I'm trying to remain optimistic about my meeting with Dr. F., but I've contemplated canceling the appointment. Maybe I don't want to be rescued. This, of course, is assuming that I can be saved, that diluting my brain with chemicals can erase the feelings of despair and hopelessness and somehow make me reclaim my validity. But what if I deny salvation with a clear and untempered mind? What if I want to extinguish the light and fade away?
I keep telling myself that this is all inside my head -- but what isn't? The brain is the steering wheel of reality, and ultimately, perception is reality.
I don't know.
I've looked at my reflection and pondered what it will look like when I have passed. I've "heard" the shrieks of my mother upon hearing the news of my death. Heartbreaking.
I don't know.
I read that Pulitzer Prize-winning author William Styron passed away on 1 November.
From the AP:

William Styron, the Pulitzer Prize-winning author of "The Confessions of Nat Turner" and other novels whose explorations of the darkest corners of the human mind and experience were charged by his own near-suicidal demons, died Wednesday. He was 81.

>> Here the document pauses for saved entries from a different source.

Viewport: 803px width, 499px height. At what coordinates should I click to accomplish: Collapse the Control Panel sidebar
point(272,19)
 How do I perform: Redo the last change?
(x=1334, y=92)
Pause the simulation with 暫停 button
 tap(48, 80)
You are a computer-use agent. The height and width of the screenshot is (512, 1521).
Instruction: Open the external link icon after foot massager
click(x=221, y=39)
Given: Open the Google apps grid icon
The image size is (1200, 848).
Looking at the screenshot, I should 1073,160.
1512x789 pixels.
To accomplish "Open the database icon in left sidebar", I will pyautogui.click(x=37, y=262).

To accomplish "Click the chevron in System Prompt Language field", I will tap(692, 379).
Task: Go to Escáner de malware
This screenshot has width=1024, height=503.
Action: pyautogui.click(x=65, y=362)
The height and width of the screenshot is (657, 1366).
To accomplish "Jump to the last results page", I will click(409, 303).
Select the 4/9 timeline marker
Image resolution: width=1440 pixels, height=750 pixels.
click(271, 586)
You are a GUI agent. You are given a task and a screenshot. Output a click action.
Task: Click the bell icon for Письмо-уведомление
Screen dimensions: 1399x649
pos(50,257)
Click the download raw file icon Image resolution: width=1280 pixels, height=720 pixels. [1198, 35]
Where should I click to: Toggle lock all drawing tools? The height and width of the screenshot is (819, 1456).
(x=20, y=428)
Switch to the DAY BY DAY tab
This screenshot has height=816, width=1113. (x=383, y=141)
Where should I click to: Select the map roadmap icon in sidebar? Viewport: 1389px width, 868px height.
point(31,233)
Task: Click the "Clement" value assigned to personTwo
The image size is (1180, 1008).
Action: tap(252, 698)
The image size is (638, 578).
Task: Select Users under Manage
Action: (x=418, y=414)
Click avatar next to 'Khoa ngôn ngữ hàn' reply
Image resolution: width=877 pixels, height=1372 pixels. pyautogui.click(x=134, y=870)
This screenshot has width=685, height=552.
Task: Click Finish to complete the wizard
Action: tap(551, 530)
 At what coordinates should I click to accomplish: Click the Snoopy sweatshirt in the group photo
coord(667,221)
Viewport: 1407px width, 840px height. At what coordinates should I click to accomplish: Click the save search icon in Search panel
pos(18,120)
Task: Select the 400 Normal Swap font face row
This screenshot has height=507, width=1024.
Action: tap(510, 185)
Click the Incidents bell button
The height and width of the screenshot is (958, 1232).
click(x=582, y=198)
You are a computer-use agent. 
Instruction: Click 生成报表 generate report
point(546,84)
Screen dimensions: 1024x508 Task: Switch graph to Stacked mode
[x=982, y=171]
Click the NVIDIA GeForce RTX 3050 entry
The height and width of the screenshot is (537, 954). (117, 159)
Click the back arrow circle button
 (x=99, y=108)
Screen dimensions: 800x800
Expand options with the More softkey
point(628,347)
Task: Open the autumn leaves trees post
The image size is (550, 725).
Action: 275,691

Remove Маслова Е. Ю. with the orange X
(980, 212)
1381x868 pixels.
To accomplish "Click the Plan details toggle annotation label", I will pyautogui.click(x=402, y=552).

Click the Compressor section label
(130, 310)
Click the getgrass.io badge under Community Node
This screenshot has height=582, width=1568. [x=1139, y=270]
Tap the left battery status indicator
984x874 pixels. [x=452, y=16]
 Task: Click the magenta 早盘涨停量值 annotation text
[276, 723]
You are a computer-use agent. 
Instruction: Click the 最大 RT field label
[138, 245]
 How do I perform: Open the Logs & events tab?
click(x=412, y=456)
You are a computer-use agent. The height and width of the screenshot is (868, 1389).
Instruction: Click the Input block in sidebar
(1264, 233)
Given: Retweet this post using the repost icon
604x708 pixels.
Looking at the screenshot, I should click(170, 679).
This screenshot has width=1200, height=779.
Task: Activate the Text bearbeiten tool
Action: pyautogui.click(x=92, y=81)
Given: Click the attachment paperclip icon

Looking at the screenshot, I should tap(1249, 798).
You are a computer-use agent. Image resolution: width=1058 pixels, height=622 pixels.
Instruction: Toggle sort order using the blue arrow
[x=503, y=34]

Styron's daughter, Alexandra, said the author died of pneumonia at a hospital in Martha's Vineyard, Mass. Styron, who had homes in Martha's Vineyard and Connecticut, had been in failing health for a long time.
Although often cited along with Kurt Vonnegut and Norman Mailer as a leading writer of his generation, he produced little over the past 15 years. Styron was reportedly working on a military novel, yet published no full-length work of fiction after "Sophie's Choice," which came out in 1979.
"He had a lot of things wrong with him," Gore Vidal told the AP. "He had a bad ending."

In his book "Darkness Visible: A Memoir of Madness," he wrote, "Death ... was now a daily presence, blowing over me in cold gusts. I had not conceived precisely how my end would come. In short, I was still keeping the idea of suicide at bay. But plainly the possibility was around the corner, and I would soon meet it face to face."
I'm tired now, and I'm going to bed.